======== Information given

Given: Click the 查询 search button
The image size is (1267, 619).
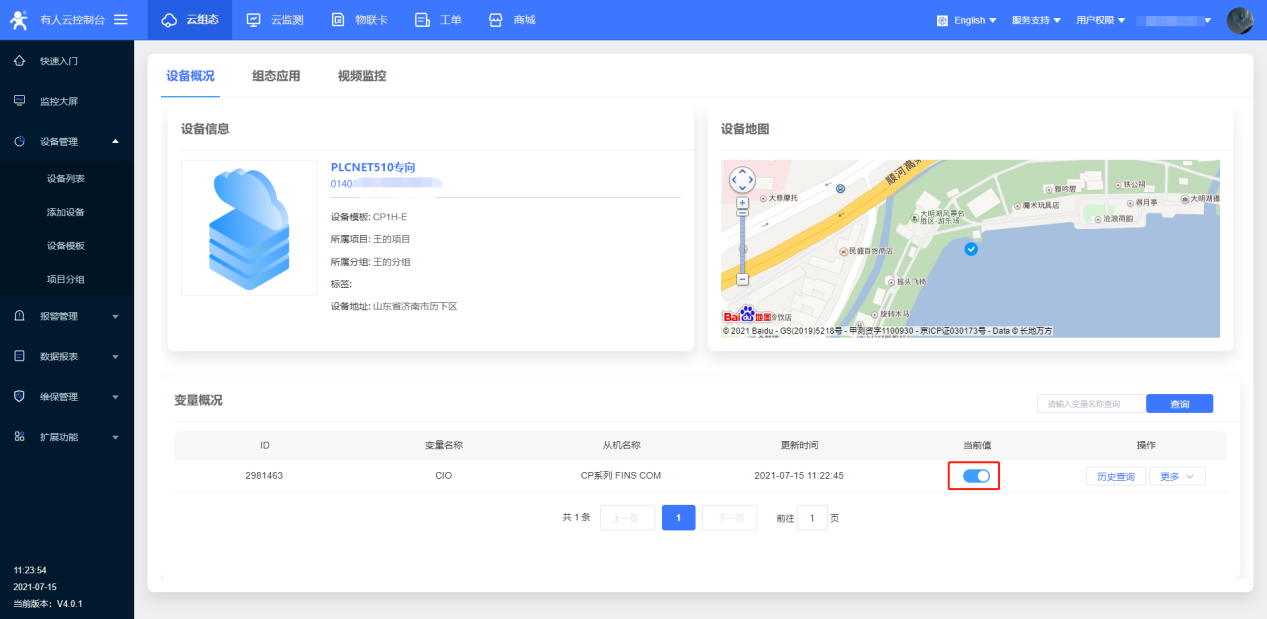Looking at the screenshot, I should (x=1179, y=404).
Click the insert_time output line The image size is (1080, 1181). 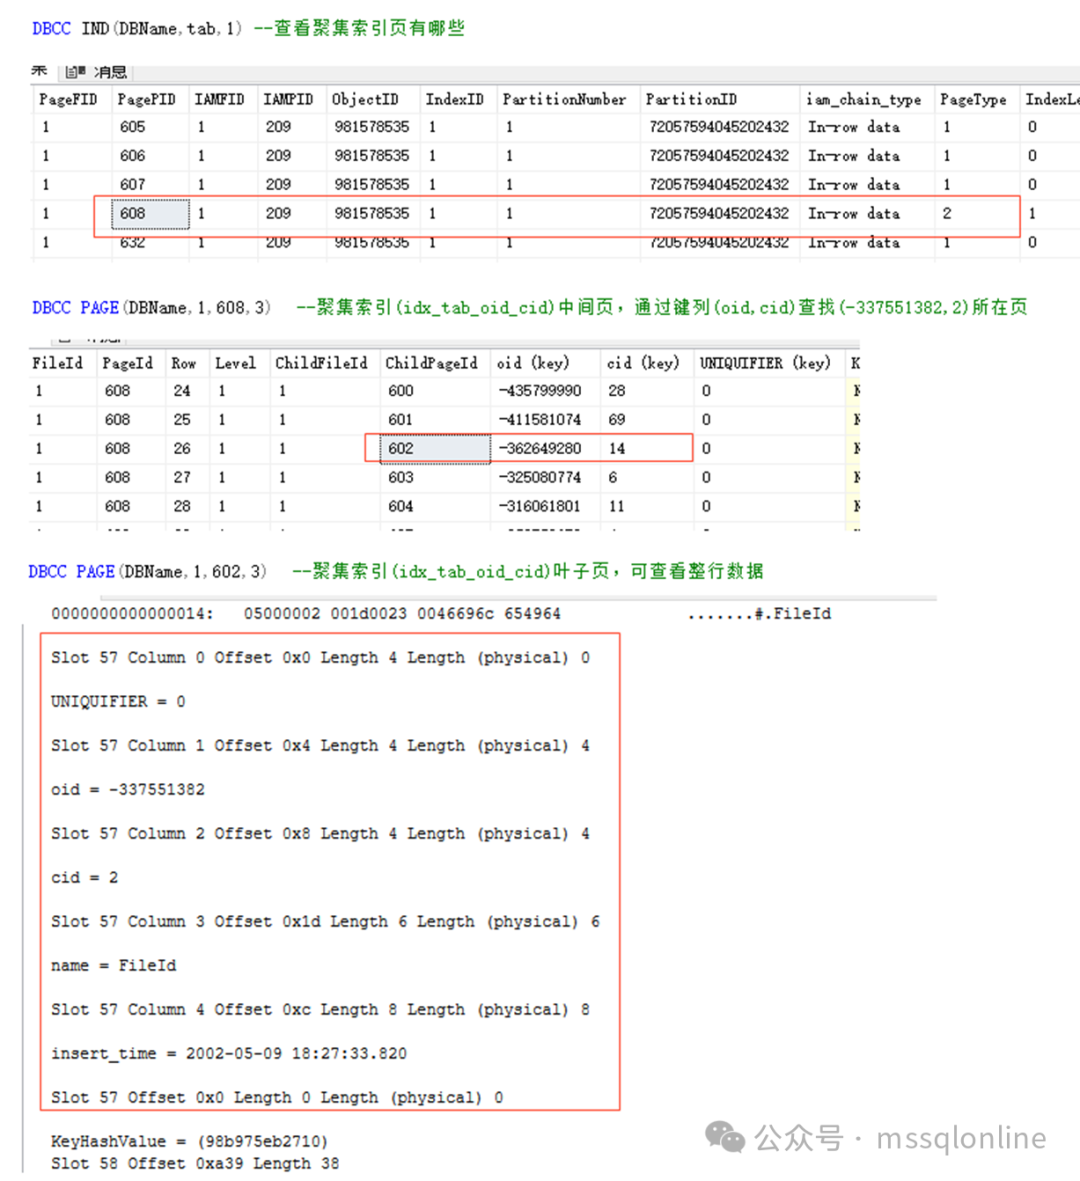tap(229, 1053)
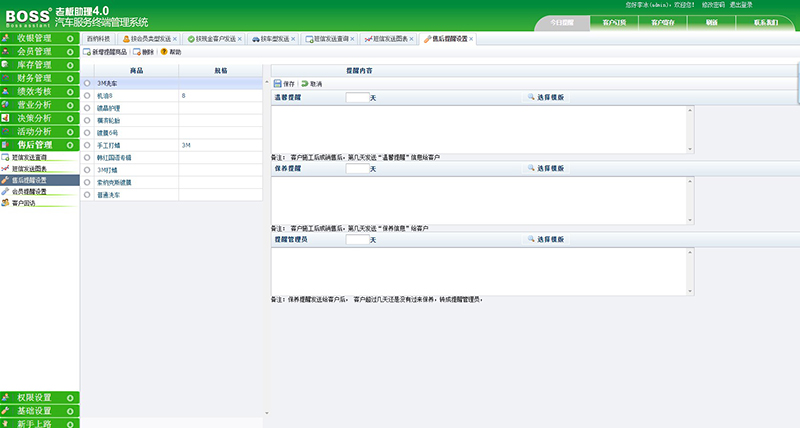This screenshot has width=800, height=428.
Task: Click the 删除 delete icon in toolbar
Action: (137, 51)
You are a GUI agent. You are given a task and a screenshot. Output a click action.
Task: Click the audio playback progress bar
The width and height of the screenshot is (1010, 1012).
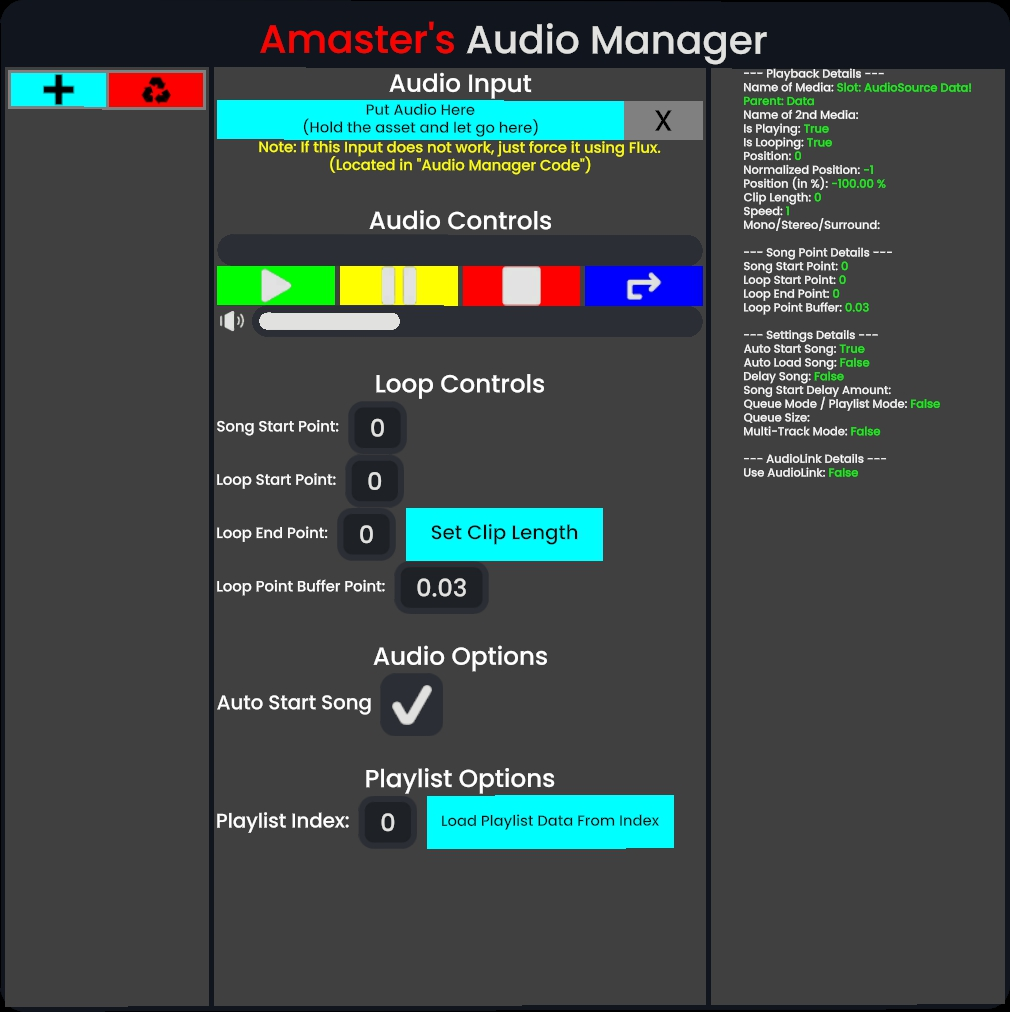(459, 249)
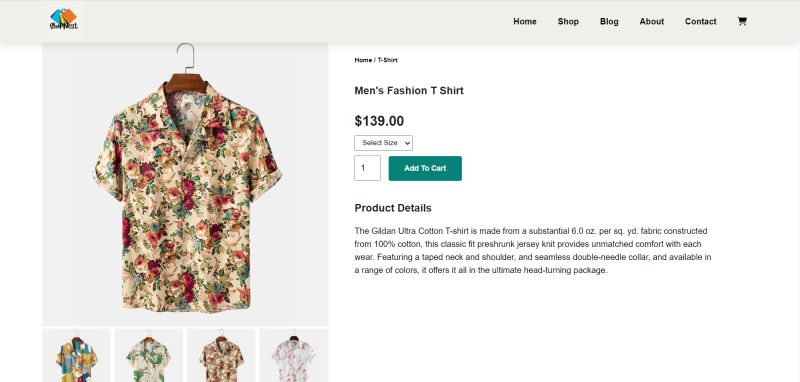Click the Product Details heading
This screenshot has width=800, height=382.
(393, 208)
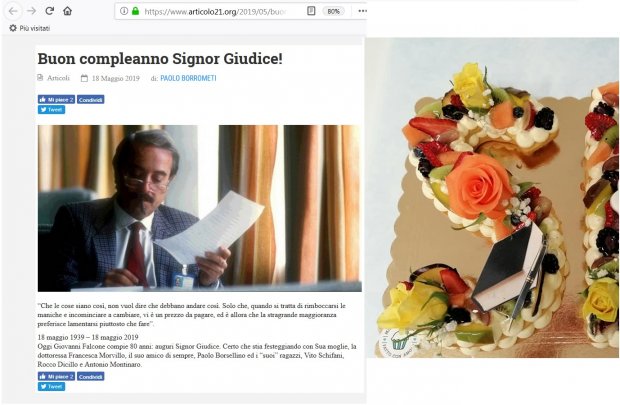Image resolution: width=620 pixels, height=405 pixels.
Task: Open site info icon in address bar
Action: point(124,11)
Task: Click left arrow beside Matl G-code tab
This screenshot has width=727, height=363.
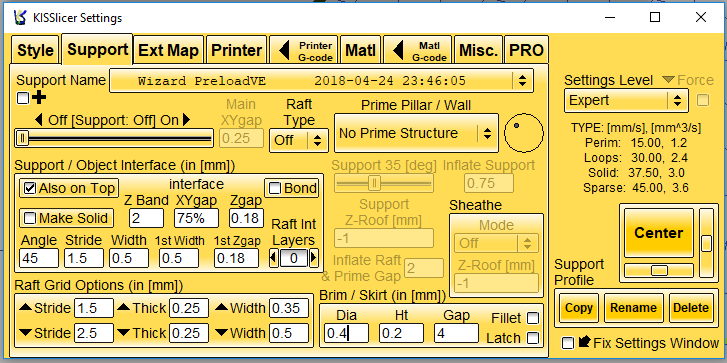Action: 398,50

================

What you should do
What must be output is the exact run of lines from the one holding "The width and" through the end of the entries above, both ends included, minus the pictures.

Written reply
The width and height of the screenshot is (1010, 1012).
(459, 249)
Click the Product Details heading
This screenshot has width=800, height=382.
(393, 208)
Image resolution: width=620 pixels, height=405 pixels.
Task: Open site info icon in address bar
Action: point(124,11)
Task: Click left arrow beside Matl G-code tab
This screenshot has width=727, height=363.
Action: 398,50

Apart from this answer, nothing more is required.